I haTe pelt leads, I have destroyed 2 pelts by breaking of the leads. Even after soldering them back on, it was clearly worse than before.

Basically what I am trying to say is, if the leads were tugged or bent, the electrical resistance through the lead with decrease the potential across the pelt itself. You will lose voltage because of a shoody connection. Less voltage means less peltier effect.

Torinalth
11-22-2002, 10:16 AM
sigh.... damn things rae not cheap....

megatron
11-30-2002, 02:25 PM
Originally posted by will_perdikakis
I haTe pelt leads, I have destroyed 2 pelts by breaking of the leads. Even after soldering them back on, it was clearly worse than before.

I am not going to start saying you are not soldering properly since you may have been soldering since ... whenever, but I have a suggestion. :D The proper way to solder is to first heat the leads of the tec by putting them in place together how you want and holding them there with the soldering iron. Say 5+ seconds and then quickly feed a length straight at the hot part say 5 or 10 cm length (depending on how thick the wire is) in like a second or two. Then try not to jog the two wires apart when you release then. This is to get a good ammount of flux into the join which is the conductive part of the solder. You can in fact burn away all the flux if you linger for too long. Get the solder bent into a 90 degree bend before you start to make it easier to handle.

If all this fails to give the TEC back its power then sue me. :D

Also your TEC may be sensitive to the heat of the soldering iron and there is not alot I can do about that!

wymjym
11-30-2002, 03:29 PM
TECs are soldered with a lower temp solder from the manufacturer in order to avoid temp induced failure.
I have has a couple of leads come loose myself...they had been over heated, I resoldered them with typical rosin core solder (of a very small diameter) and everything was fine.
wj

megatron
11-30-2002, 03:34 PM
I heard that you should tape down your leads so they dont move to much and become brittle. So you must have to tape them to the cold plate? To stop them overheating? (Don't you hate it when people use to many question marks?)

Torinalth
12-02-2002, 08:46 AM
I just said screw it and ripped the dan thing out.... going chilled water in a month or two.... then might revisit the peltier thing.
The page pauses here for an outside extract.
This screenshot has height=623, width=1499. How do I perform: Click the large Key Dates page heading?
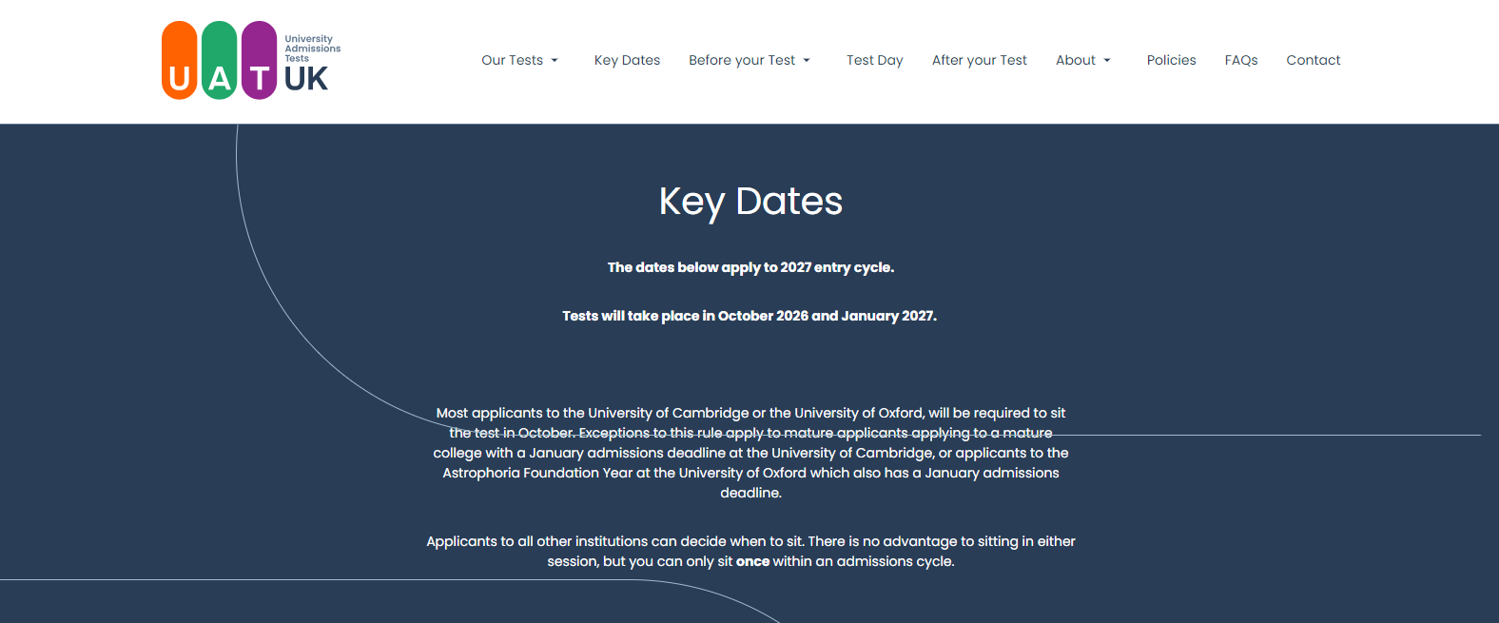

appreciate all the assistance.... as for my soldering methods.... you mentioned nothing about a blow torch..... tight might be my problem... (joking)... yeah I do it the same way you mentioned, though dont use flux unless I'm doing pipe.

T

megatron
12-02-2002, 10:09 AM
Originally posted by Torinalth
dont use flux unless I'm doing pipe.
T
These no need to tell us about your drug taking habits (j/k).

Torinalth
12-03-2002, 07:07 AM
needed a good laugh this morning

Vingen
12-08-2002, 01:55 PM
Can someone tell me if my TEC is running right?
my system is

2400+ XP
AT7 MAX2
cosair pc3500

swiftec MCW462-UHT with 226W TEC
Swiftech S-320-12 power supplier
Dual water pump (1 Eheim 1250 + 1 sicce idra)
Dual Black ice extreme
6L water tank with 3% water wetter.

Water temp. is 29-31 celsuis
and my CPU temp is 29-31 celsius (NO OC) this reading is from Winbond HardwareDoctor

i have even tried it with 8 celsius chilled water but the temp are not lower then 17 celsius.
and there is good contact with the waterblock and tec.
so what is my problems? TEC=dead??

wymjym
12-08-2002, 03:47 PM
are you certain that the winbond reading is correct? (selected the correct one in the software)
I believe you should have cooler readings on the cpu. I use approximately the same amount of pelt power (75+156) to chill some water and I see 27~28 degrees with 21.5 degree water. I can pull my water down quite a bit lower and the ratio remains similar. Several weeks ago I was playing around and saw cpu temps of 12~13. This was with a 1600 oc'd to 1900 mhz @ 1.92V.
Your 2400 at default speed and voltage would require less cooling so it would run even cooler.
Bottom line, if you are certain that your reading are correct I would check the pelt to block to cpu interface..if they are good then I'd look at the psu...if it is working properly then I would look at the water cooling aspect.
wj

wymjym
12-08-2002, 03:52 PM
you edited while I was posting.....
the 9 degree difference is typical in a water cooled system (water temp to cpu temp) but when you add pelts everything changes.